* begin Task material *

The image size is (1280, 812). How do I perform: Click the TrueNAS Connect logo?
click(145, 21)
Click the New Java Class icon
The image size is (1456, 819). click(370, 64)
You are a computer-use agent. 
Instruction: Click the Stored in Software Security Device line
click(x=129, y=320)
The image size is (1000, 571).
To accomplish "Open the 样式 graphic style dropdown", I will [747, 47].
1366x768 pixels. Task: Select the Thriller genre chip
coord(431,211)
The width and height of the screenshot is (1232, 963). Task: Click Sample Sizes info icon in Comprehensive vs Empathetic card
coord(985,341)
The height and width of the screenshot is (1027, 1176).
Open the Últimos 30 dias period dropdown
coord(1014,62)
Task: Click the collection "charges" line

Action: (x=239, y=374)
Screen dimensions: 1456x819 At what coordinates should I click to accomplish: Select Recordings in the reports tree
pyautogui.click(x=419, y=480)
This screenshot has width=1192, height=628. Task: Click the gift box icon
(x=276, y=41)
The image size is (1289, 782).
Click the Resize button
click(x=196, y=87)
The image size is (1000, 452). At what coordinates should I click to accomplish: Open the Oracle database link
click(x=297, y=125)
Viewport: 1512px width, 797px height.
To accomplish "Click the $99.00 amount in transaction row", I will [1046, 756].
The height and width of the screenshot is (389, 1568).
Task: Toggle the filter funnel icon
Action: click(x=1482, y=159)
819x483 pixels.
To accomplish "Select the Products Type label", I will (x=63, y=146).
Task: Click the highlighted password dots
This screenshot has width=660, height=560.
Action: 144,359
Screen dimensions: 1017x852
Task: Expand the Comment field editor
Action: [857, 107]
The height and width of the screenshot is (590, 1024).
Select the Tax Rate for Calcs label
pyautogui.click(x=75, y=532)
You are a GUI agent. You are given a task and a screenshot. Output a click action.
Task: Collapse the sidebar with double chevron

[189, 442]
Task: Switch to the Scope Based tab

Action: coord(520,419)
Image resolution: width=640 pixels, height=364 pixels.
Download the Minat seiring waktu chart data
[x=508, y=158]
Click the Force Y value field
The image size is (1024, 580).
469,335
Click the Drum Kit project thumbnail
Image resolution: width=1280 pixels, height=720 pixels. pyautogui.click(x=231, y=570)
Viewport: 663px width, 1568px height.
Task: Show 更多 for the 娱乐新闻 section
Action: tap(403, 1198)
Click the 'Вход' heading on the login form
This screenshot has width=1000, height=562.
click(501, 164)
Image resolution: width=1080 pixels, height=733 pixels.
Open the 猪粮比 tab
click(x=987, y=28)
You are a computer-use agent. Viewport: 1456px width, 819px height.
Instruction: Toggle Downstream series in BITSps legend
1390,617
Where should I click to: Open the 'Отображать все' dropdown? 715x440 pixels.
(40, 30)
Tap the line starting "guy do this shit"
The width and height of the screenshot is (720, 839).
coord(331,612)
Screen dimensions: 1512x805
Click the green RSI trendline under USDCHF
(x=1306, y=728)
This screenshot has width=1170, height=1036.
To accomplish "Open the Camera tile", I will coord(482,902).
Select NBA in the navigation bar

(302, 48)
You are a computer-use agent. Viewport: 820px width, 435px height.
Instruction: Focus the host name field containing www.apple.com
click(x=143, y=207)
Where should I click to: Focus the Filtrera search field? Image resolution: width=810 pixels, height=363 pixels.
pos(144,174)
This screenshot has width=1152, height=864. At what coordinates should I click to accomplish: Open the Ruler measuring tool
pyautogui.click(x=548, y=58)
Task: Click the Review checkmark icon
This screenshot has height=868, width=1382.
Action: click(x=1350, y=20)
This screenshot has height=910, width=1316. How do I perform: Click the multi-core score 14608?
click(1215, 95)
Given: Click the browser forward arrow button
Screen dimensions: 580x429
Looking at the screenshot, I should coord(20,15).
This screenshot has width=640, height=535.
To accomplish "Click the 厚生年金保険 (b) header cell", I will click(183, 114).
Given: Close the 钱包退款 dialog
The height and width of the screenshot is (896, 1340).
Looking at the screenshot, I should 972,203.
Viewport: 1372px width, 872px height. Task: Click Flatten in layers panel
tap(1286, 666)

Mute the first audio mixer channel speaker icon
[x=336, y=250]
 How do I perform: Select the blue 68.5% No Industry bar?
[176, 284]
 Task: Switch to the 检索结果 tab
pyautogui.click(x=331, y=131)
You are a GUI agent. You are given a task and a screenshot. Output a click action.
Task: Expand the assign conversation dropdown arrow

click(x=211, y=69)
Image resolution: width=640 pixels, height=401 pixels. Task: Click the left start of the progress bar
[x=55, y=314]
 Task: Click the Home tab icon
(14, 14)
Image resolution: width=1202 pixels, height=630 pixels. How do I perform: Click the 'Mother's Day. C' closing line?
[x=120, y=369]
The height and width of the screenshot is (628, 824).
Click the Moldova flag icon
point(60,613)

* end Task material *

» Brief
Reproduce the stretch from the line containing "Given: Close the 钱包退款 dialog" through the end of the listing, switching "progress bar" to "loading bar" and keeping everything else unchanged.

» Reply
Given: Close the 钱包退款 dialog
The height and width of the screenshot is (896, 1340).
Looking at the screenshot, I should 972,203.
Viewport: 1372px width, 872px height. Task: Click Flatten in layers panel
tap(1286, 666)

Mute the first audio mixer channel speaker icon
[x=336, y=250]
 How do I perform: Select the blue 68.5% No Industry bar?
[176, 284]
 Task: Switch to the 检索结果 tab
pyautogui.click(x=331, y=131)
You are a GUI agent. You are given a task and a screenshot. Output a click action.
Task: Expand the assign conversation dropdown arrow

click(x=211, y=69)
Image resolution: width=640 pixels, height=401 pixels. Task: Click the left start of the loading bar
[x=55, y=314]
 Task: Click the Home tab icon
(14, 14)
Image resolution: width=1202 pixels, height=630 pixels. How do I perform: Click the 'Mother's Day. C' closing line?
[x=120, y=369]
The height and width of the screenshot is (628, 824).
Click the Moldova flag icon
point(60,613)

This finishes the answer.